Directions
Find the word "will" in the listing below, then return every line it appears in.

Data listing

--*--

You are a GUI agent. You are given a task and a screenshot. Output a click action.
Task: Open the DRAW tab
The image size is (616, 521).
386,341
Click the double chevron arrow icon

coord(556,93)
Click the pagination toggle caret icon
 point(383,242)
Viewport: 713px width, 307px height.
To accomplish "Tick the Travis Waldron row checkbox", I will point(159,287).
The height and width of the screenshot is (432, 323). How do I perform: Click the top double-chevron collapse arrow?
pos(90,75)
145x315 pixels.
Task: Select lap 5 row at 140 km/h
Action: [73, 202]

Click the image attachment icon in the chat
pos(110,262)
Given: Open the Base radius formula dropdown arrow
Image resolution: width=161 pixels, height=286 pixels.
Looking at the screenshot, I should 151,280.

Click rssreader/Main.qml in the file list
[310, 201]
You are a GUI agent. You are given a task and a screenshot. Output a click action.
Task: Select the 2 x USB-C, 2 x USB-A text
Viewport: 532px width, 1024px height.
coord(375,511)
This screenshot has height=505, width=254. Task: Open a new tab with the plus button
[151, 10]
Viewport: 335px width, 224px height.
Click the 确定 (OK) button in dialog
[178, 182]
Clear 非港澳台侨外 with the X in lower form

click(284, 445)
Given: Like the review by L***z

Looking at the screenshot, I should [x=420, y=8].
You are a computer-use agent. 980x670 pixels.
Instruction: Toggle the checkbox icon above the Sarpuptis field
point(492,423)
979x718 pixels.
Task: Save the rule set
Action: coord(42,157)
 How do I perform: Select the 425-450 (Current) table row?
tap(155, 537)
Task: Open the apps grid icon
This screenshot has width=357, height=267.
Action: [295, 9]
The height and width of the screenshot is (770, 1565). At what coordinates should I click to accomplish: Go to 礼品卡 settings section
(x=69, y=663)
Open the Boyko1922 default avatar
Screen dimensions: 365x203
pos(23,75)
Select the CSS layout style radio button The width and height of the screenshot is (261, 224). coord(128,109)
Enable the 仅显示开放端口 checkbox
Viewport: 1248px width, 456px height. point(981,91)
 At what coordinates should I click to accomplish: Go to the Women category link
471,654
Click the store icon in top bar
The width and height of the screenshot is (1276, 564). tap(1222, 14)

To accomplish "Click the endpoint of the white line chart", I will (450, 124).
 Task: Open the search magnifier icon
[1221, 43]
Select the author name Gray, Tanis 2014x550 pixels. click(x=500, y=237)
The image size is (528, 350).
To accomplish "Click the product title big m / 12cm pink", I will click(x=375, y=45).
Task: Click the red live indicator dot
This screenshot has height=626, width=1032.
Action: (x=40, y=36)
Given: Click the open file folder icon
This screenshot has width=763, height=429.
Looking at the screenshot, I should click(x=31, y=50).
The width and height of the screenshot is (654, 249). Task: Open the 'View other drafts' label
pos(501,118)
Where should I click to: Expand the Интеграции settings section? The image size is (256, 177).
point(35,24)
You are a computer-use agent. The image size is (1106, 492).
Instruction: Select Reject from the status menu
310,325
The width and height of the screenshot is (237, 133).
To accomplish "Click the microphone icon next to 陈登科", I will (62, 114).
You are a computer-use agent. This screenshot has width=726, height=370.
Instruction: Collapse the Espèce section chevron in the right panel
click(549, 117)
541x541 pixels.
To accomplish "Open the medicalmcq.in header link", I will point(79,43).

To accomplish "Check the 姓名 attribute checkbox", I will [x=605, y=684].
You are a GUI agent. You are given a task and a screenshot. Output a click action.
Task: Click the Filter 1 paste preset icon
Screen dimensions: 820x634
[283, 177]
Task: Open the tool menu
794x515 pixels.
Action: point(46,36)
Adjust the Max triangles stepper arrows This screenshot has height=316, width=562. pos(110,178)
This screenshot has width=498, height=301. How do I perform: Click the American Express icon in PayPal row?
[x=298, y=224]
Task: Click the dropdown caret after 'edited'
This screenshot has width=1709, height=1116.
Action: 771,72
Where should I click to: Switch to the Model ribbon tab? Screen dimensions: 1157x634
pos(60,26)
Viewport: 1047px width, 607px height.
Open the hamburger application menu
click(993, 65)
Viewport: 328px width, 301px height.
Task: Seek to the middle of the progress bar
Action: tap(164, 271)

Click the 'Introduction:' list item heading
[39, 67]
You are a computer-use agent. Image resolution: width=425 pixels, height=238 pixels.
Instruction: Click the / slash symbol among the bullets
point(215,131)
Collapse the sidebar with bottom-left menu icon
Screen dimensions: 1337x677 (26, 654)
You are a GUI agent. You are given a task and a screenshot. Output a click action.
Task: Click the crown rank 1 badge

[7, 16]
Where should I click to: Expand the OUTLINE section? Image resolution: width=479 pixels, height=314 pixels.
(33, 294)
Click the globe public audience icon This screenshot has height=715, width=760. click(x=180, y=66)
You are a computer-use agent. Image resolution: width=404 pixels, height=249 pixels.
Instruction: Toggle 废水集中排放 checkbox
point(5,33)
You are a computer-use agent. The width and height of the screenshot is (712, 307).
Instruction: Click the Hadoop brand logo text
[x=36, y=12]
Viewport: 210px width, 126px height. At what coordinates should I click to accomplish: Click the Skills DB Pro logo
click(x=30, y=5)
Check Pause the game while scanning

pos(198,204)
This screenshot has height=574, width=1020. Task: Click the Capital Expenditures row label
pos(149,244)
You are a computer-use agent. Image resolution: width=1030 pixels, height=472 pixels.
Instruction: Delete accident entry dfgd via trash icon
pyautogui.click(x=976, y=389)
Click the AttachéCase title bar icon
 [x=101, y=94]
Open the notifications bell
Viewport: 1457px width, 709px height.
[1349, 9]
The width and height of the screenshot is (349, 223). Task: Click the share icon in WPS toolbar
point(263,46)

--*--

Answer box
To accomplish "Tick the Travis Waldron row checkbox", I will point(159,287).
To accomplish "Click the endpoint of the white line chart", I will (450, 124).
To accomplish "Click the product title big m / 12cm pink", I will click(x=375, y=45).
To accomplish "Click the microphone icon next to 陈登科", I will (62, 114).
To accomplish "Open the medicalmcq.in header link", I will point(79,43).
To accomplish "Check the 姓名 attribute checkbox", I will [x=605, y=684].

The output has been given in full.